Doing it the “proper” way would require to write a custom next-frame awaiter that inserts our coroutine handle into a next frame queue. While that’s doable, this requires a more in-depth understanding of coroutines internals to implement. And, to be honest, I kind of like the yield approach to mean “yield control until next frame”.
Bonus benefit
As I was writing this, I also realized, it wouldn’t take much to turn our current implementation into a proper generator rather than relying on our coroutine invoking side effects. Instead of monostate we could return a renderable object.

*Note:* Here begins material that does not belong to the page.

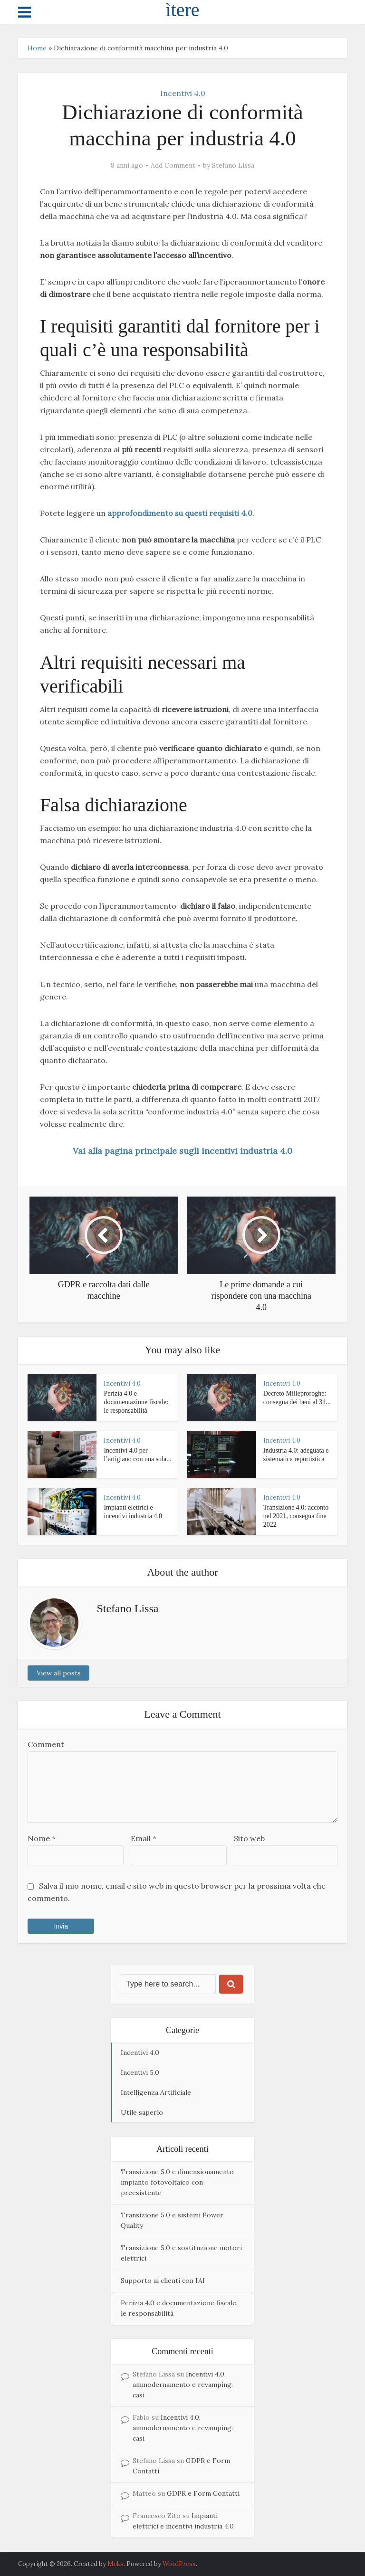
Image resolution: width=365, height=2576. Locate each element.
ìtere (182, 10)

std::generator<Draw> TimeWarp(const Model& model)
{
// It's just a jump to the left
vec3 position{ -1.f, 0.f, 0.f };
co_yield Draw{ .model = model, .transform{ .position = position } };
// Then a step to the right
for (int i = 0; i < 4; ++i)
{
position.x += 0.2f;
co_yield Draw{ .model = model, .transform{ .position = position } };
}
// Put your hands on your hips
// ...
// Let's do the time warp again!
for (int i = 0; i < 4; ++i)
{
obj.transform.Rotate(0.f, 90.f * i, 0.f);
co_yield Draw{ .model = model,
.transform{ .position = position,
.rotation = Rotate(0.f, 90.f * i, 0.f) } };
}
}
Now we change our run() method to populate a vector of draws:
std::vector<Draw> run()
{
// Remove the ones that are done ()
// ...
// Run the effects
std::vector<Draw> draws;
draws.reserve( _effects.size() );
for ( int i = 0; i < _effects.size(); ++i )
{
draws.push_back( *_iterators[ i ] );
++_iterators[ i ];
}
return draws;
}
And while we’re at it, we could even make our loop run in parallel now since we removed the side effects:
// Run the effects
std::vector<Draw> draws( _effects.size() );
tbb::parallel_for( 0zu, _effects.size(), [this, &draws]( size_t i )
{
draws[ i ] = *_iterators[ i ];
++_iterators[ i ];
} );
return draws;
There. A simple and relatively efficient effect system for our game that allows designers to implement all sorts of bespoke funky things as easy to read coroutines, and the entire system took us less than a hundred lines to write.
Now, wouldn’t you say this looks much more interesting to have than if I had shown you yet another Fibonacci generator?